Converts to the Linux cause
Among high-profile Linux converts have been North Surrey Council and the Metropolitan Police, who were lured away from Unix by open standards and promises from major vendors of support.
There have also been some vendor defections towards Linux over recent months, and there seems to be evidence that Sun is back-peddling support from Java in favour of it, Moores said.
In the long term, Moores believes Linux will replace other Unix operating systems in the corporate market, leaving Microsoft the SMEs, which it already dominates.
The growth of Linux has happened because Microsoft is unable to compete until it releases Windows 2000. Linux has used the lull in the market while 2000 establishes itself, to carve a niche in the enterprise market at the expense of other Unix operating systems.
Once Windows 2000 is established and the market is convinced that it works, then the two operating systems will slug it out in an indecisive war for each other's markets - in much the same way that NT and Unix have been battling it out for the last two years, Moores said.
Microsoft's Windows NT server manager, Mark Tennant, admits that Linux will become 2000's main competition and there are a number of strategies being designed to tackle it. He hopes that the release of 2000's data server product, some 120 days after the main product, will provide some tough competition for Linux setups at the high end of the corporate market.
Currently Tennant does not believe that Linux has the ability to take away his customers. "I haven’t heard anyone talking about moving from an NT to a Linux model, but I have heard of Unix being damaged by it," he said.
NT has growing support among corporate customers and is seen as proven technology, Tennant claimed.
The other advantage is that there are so many software solutions that run on it.
"Companies are deciding the operating system on the basis of packages that will run on them. There are a huge number that are running on NT - and few that have been designed for Linux," Tennant said.

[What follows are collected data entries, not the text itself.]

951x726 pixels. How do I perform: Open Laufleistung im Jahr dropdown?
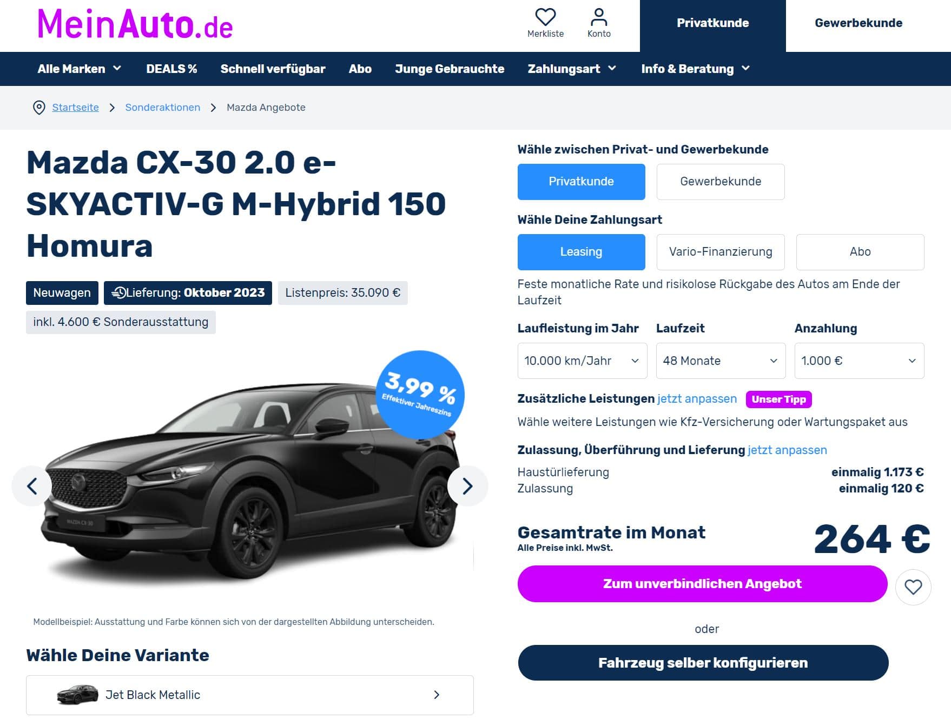[582, 361]
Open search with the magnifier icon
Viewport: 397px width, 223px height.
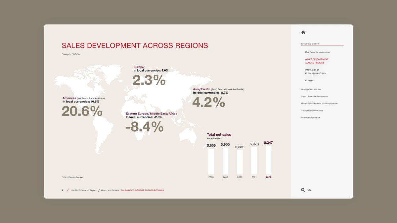[303, 190]
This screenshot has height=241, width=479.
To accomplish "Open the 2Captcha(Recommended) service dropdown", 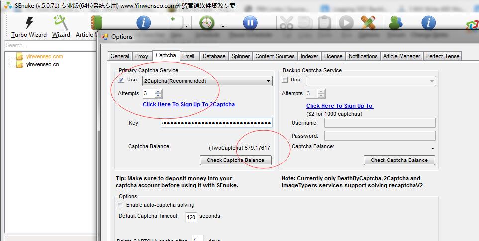I will (268, 81).
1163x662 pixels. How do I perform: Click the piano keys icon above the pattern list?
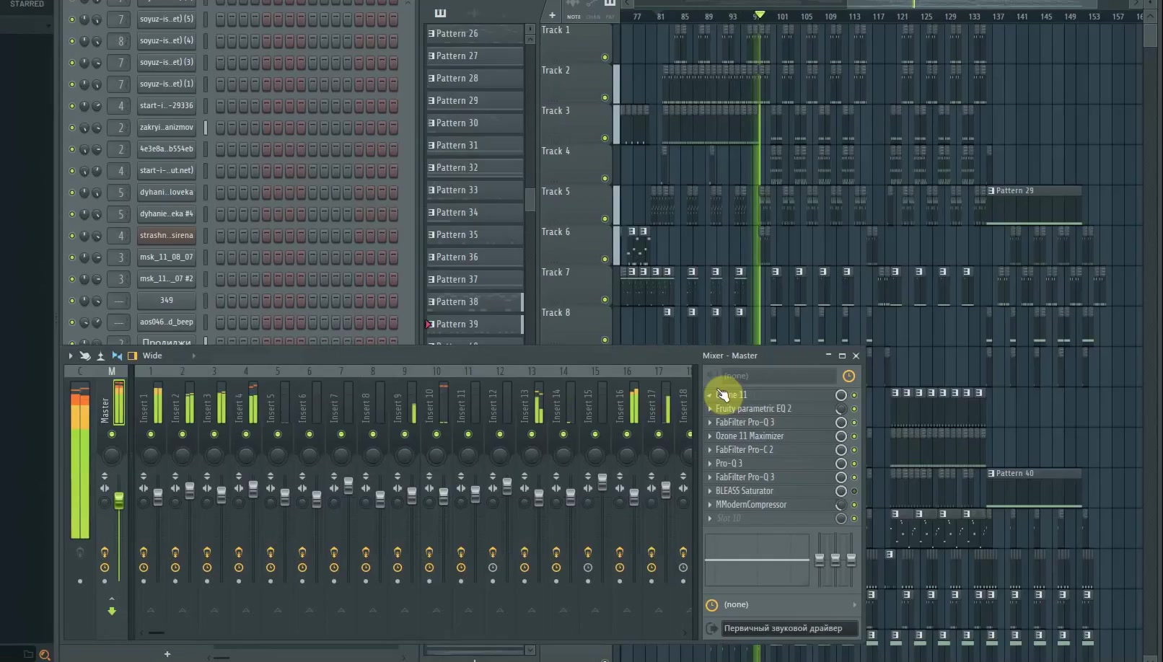440,13
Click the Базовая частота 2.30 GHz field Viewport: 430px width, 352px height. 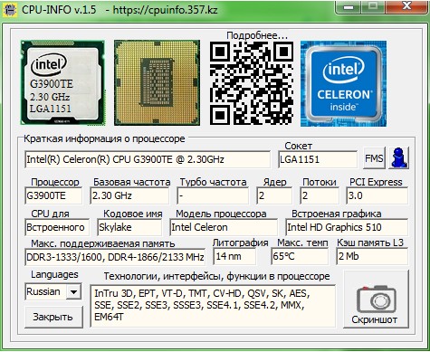coord(129,195)
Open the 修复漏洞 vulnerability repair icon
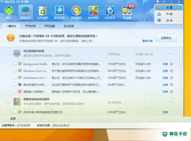The width and height of the screenshot is (191, 141). pyautogui.click(x=76, y=13)
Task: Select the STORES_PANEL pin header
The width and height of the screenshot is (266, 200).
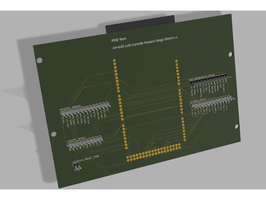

One of Microsoft's biggest marketing weapons against Linux will be the offer of cut-price training schemes. Recently the company announced that it would be spending more than $40 million to subsidise the training of Windows 2000 developers. It is a model that Microsoft used successfully last year when it spent $20 million to establish SQL Server 7 through a similar discounted training scheme.
This cheap training shows superb strategic marketing by Microsoft. Effectively it means that the company has been tinkering with the job market to lower the overall cost of rolling out an NT project.
Put simply, easy access to cheap training has meant that there are a large number of people on the job market with Windows NT skills. Because of the laws of supply and demand, their skills are a lot cheaper for an employer to buy than Unix or Linux.
MMS figures show that more than 80 per cent of Unix experts are paid more than £35,000, while 80 per cent of those with NT skills are paid between £15-£30,000.
Linux skills are still rare, and salaries for those with the skill are higher than Unix.
But Sun's UK product marketing manager, Chris Sarfas, thinks that many observers are failing to see that Linux is just another version of Unix.
"Someone who can use Unix can use Linux - there is zero difference in the skills. If you add the growth in Linux to the figures for the decrease in Unix, I bet you will see that they’re the same level or higher," he said.
Sarfas believes that it’s a fundamental misconception that Linux growth helps NT. Anything that helps the growth of Linux will help the growth of Unix generally, he said.
Sarfas does not believe that Linux will find its home in the high-end corporate environment because it does not have the tools to handle key functions like clustering. He believes that will remain the domain of commercial Unix systems like Solaris, although NT will eventually find its way into that market.
"Where Linux will find its home is on the desktop as part of the development environment, and this worries Microsoft very much," Sarfas said.
Linux gives developers the opportunity to develop applications that are not locked into the Microsoft environment and will work anywhere.
"Microsoft should be extremely worried, because every Linux sale is going to be an NT sale missed," Sarfas said.
If Sarfas is right, then Linux should be seen as Unix's counter-strike against NT, rather than its nemesis.